Reproduce the material below line for line, with no alterations.

═════ Data to use ═════

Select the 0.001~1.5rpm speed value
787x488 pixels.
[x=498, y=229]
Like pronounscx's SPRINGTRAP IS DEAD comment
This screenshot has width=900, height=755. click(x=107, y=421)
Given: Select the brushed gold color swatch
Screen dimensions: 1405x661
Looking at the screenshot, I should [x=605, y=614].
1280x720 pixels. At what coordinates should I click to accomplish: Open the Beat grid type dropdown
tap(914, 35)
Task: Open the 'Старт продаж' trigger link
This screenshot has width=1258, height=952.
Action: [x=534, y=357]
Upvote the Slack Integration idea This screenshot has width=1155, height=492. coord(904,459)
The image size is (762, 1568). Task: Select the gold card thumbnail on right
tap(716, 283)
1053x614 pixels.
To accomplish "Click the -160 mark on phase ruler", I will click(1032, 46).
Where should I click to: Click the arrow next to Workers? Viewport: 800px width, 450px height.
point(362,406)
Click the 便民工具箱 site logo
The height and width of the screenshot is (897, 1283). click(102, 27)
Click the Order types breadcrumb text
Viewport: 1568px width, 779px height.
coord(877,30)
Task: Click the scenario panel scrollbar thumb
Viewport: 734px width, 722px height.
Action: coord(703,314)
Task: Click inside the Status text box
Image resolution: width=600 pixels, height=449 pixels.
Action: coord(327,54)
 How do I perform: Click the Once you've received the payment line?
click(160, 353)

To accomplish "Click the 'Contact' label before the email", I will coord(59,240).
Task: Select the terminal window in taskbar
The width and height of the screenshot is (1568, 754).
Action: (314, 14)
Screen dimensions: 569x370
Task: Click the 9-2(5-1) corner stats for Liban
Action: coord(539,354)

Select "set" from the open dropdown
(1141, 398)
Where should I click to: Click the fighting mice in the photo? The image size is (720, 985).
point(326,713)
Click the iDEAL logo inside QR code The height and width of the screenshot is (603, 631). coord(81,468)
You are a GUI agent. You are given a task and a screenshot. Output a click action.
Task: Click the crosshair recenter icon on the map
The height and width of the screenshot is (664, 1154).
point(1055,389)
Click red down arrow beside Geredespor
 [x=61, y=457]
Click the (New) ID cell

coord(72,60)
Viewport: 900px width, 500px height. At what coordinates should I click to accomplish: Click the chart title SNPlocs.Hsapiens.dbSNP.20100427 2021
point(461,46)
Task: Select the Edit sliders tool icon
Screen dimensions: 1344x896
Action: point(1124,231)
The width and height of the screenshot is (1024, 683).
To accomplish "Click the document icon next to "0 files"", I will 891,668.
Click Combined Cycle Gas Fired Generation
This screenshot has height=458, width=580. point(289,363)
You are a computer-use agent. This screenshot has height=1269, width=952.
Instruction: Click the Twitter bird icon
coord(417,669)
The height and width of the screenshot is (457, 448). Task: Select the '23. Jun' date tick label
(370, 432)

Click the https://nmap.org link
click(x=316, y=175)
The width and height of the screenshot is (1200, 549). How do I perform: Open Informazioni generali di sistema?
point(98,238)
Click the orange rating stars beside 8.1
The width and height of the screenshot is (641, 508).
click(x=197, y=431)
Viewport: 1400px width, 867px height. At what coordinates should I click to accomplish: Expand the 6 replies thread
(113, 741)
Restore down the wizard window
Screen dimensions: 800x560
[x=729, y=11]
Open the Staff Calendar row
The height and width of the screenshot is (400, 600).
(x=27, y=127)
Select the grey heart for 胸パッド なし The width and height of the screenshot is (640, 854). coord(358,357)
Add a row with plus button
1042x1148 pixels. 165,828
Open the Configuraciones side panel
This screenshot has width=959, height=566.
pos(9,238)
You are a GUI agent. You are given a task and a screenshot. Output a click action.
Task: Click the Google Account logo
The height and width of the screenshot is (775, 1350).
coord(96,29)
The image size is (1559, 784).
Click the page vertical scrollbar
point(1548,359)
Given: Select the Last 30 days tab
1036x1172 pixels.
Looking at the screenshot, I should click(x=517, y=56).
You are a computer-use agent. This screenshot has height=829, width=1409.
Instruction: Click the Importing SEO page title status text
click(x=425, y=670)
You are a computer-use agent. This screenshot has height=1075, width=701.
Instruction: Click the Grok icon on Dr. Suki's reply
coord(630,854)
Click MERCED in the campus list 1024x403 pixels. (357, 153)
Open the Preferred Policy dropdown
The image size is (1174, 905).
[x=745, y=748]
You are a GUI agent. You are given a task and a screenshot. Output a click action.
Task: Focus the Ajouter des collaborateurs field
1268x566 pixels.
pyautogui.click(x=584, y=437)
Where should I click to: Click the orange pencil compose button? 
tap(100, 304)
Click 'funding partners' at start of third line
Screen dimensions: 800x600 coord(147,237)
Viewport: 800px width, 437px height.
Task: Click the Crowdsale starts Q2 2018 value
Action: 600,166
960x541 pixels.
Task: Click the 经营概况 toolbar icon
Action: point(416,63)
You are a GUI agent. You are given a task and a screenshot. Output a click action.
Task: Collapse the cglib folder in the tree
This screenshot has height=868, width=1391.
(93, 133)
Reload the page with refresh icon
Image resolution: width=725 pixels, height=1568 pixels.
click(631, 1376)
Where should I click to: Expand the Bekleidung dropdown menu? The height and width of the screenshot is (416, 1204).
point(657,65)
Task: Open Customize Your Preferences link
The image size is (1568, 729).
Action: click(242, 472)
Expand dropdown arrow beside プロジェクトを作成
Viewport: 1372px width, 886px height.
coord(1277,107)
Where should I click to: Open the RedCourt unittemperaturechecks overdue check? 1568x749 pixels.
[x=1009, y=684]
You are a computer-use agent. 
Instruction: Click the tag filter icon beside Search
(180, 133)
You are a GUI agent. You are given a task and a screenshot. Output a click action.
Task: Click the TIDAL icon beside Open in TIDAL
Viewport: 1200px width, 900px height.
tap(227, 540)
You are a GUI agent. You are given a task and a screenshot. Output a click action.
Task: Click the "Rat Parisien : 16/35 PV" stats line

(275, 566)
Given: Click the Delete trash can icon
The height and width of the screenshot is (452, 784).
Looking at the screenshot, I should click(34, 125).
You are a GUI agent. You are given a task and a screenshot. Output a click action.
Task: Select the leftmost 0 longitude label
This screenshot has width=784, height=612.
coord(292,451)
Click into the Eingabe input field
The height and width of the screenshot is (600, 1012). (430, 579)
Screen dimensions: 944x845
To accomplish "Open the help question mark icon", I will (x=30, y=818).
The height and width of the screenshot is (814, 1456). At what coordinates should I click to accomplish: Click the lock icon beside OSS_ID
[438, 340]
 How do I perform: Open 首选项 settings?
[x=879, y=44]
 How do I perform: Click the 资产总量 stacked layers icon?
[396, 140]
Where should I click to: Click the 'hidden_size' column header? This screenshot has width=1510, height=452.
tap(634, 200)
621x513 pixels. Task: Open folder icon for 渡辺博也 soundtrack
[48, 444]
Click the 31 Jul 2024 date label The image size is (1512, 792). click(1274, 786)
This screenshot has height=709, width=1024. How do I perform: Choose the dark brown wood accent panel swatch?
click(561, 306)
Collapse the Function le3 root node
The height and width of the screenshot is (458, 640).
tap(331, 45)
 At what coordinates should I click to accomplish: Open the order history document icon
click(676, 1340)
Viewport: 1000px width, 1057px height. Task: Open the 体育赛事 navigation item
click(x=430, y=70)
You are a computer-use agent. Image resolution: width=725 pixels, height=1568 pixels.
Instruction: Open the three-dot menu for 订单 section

═════

> Written answer:
Select the 0.001~1.5rpm speed value
787x488 pixels.
[x=498, y=229]
Like pronounscx's SPRINGTRAP IS DEAD comment
This screenshot has width=900, height=755. click(x=107, y=421)
Given: Select the brushed gold color swatch
Screen dimensions: 1405x661
Looking at the screenshot, I should [x=605, y=614].
1280x720 pixels. At what coordinates should I click to accomplish: Open the Beat grid type dropdown
tap(914, 35)
Task: Open the 'Старт продаж' trigger link
This screenshot has width=1258, height=952.
Action: [x=534, y=357]
Upvote the Slack Integration idea This screenshot has width=1155, height=492. coord(904,459)
The image size is (762, 1568). Task: Select the gold card thumbnail on right
tap(716, 283)
1053x614 pixels.
To accomplish "Click the -160 mark on phase ruler", I will click(1032, 46).
Where should I click to: Click the arrow next to Workers? Viewport: 800px width, 450px height.
point(362,406)
Click the 便民工具箱 site logo
The height and width of the screenshot is (897, 1283). click(102, 27)
Click the Order types breadcrumb text
Viewport: 1568px width, 779px height.
coord(877,30)
Task: Click the scenario panel scrollbar thumb
Viewport: 734px width, 722px height.
Action: coord(703,314)
Task: Click inside the Status text box
Image resolution: width=600 pixels, height=449 pixels.
Action: coord(327,54)
 How do I perform: Click the Once you've received the payment line?
click(160, 353)

To accomplish "Click the 'Contact' label before the email", I will coord(59,240).
Task: Select the terminal window in taskbar
The width and height of the screenshot is (1568, 754).
Action: (314, 14)
Screen dimensions: 569x370
Task: Click the 9-2(5-1) corner stats for Liban
Action: coord(539,354)

Select "set" from the open dropdown
(1141, 398)
Where should I click to: Click the fighting mice in the photo? The image size is (720, 985).
point(326,713)
Click the iDEAL logo inside QR code The height and width of the screenshot is (603, 631). coord(81,468)
You are a GUI agent. You are given a task and a screenshot. Output a click action.
Task: Click the crosshair recenter icon on the map
The height and width of the screenshot is (664, 1154).
point(1055,389)
Click red down arrow beside Geredespor
 [x=61, y=457]
Click the (New) ID cell

coord(72,60)
Viewport: 900px width, 500px height. At what coordinates should I click to accomplish: Click the chart title SNPlocs.Hsapiens.dbSNP.20100427 2021
point(461,46)
Task: Select the Edit sliders tool icon
Screen dimensions: 1344x896
Action: point(1124,231)
The width and height of the screenshot is (1024, 683).
To accomplish "Click the document icon next to "0 files"", I will 891,668.
Click Combined Cycle Gas Fired Generation
This screenshot has height=458, width=580. point(289,363)
You are a computer-use agent. This screenshot has height=1269, width=952.
Instruction: Click the Twitter bird icon
coord(417,669)
The height and width of the screenshot is (457, 448). Task: Select the '23. Jun' date tick label
(370, 432)

Click the https://nmap.org link
click(x=316, y=175)
The width and height of the screenshot is (1200, 549). How do I perform: Open Informazioni generali di sistema?
point(98,238)
Click the orange rating stars beside 8.1
The width and height of the screenshot is (641, 508).
click(x=197, y=431)
Viewport: 1400px width, 867px height. At what coordinates should I click to accomplish: Expand the 6 replies thread
(113, 741)
Restore down the wizard window
Screen dimensions: 800x560
[x=729, y=11]
Open the Staff Calendar row
The height and width of the screenshot is (400, 600).
(x=27, y=127)
Select the grey heart for 胸パッド なし The width and height of the screenshot is (640, 854). coord(358,357)
Add a row with plus button
1042x1148 pixels. 165,828
Open the Configuraciones side panel
This screenshot has width=959, height=566.
pos(9,238)
You are a GUI agent. You are given a task and a screenshot. Output a click action.
Task: Click the Google Account logo
The height and width of the screenshot is (775, 1350).
coord(96,29)
The image size is (1559, 784).
Click the page vertical scrollbar
point(1548,359)
Given: Select the Last 30 days tab
1036x1172 pixels.
Looking at the screenshot, I should click(x=517, y=56).
You are a computer-use agent. This screenshot has height=829, width=1409.
Instruction: Click the Importing SEO page title status text
click(x=425, y=670)
You are a computer-use agent. This screenshot has height=1075, width=701.
Instruction: Click the Grok icon on Dr. Suki's reply
coord(630,854)
Click MERCED in the campus list 1024x403 pixels. (357, 153)
Open the Preferred Policy dropdown
The image size is (1174, 905).
[x=745, y=748]
You are a GUI agent. You are given a task and a screenshot. Output a click action.
Task: Focus the Ajouter des collaborateurs field
1268x566 pixels.
pyautogui.click(x=584, y=437)
Where should I click to: Click the orange pencil compose button? 
tap(100, 304)
Click 'funding partners' at start of third line
Screen dimensions: 800x600 coord(147,237)
Viewport: 800px width, 437px height.
Task: Click the Crowdsale starts Q2 2018 value
Action: 600,166
960x541 pixels.
Task: Click the 经营概况 toolbar icon
Action: point(416,63)
You are a GUI agent. You are given a task and a screenshot. Output a click action.
Task: Collapse the cglib folder in the tree
This screenshot has height=868, width=1391.
(93, 133)
Reload the page with refresh icon
Image resolution: width=725 pixels, height=1568 pixels.
click(631, 1376)
Where should I click to: Expand the Bekleidung dropdown menu? The height and width of the screenshot is (416, 1204).
point(657,65)
Task: Open Customize Your Preferences link
The image size is (1568, 729).
Action: click(242, 472)
Expand dropdown arrow beside プロジェクトを作成
Viewport: 1372px width, 886px height.
coord(1277,107)
Where should I click to: Open the RedCourt unittemperaturechecks overdue check? 1568x749 pixels.
[x=1009, y=684]
You are a computer-use agent. 
Instruction: Click the tag filter icon beside Search
(180, 133)
You are a GUI agent. You are given a task and a screenshot. Output a click action.
Task: Click the TIDAL icon beside Open in TIDAL
Viewport: 1200px width, 900px height.
tap(227, 540)
You are a GUI agent. You are given a task and a screenshot. Output a click action.
Task: Click the "Rat Parisien : 16/35 PV" stats line

(275, 566)
Given: Click the Delete trash can icon
The height and width of the screenshot is (452, 784).
Looking at the screenshot, I should click(34, 125).
You are a GUI agent. You are given a task and a screenshot. Output a click action.
Task: Select the leftmost 0 longitude label
This screenshot has width=784, height=612.
coord(292,451)
Click into the Eingabe input field
The height and width of the screenshot is (600, 1012). (430, 579)
Screen dimensions: 944x845
To accomplish "Open the help question mark icon", I will (x=30, y=818).
The height and width of the screenshot is (814, 1456). At what coordinates should I click to accomplish: Click the lock icon beside OSS_ID
[438, 340]
 How do I perform: Open 首选项 settings?
[x=879, y=44]
 How do I perform: Click the 资产总量 stacked layers icon?
[396, 140]
Where should I click to: Click the 'hidden_size' column header? This screenshot has width=1510, height=452.
tap(634, 200)
621x513 pixels. Task: Open folder icon for 渡辺博也 soundtrack
[48, 444]
Click the 31 Jul 2024 date label The image size is (1512, 792). click(1274, 786)
This screenshot has height=709, width=1024. How do I perform: Choose the dark brown wood accent panel swatch?
click(561, 306)
Collapse the Function le3 root node
The height and width of the screenshot is (458, 640).
tap(331, 45)
 At what coordinates should I click to accomplish: Open the order history document icon
click(676, 1340)
Viewport: 1000px width, 1057px height. Task: Open the 体育赛事 navigation item
click(x=430, y=70)
You are a computer-use agent. Image resolution: width=725 pixels, height=1568 pixels.
Instruction: Open the three-dot menu for 订单 section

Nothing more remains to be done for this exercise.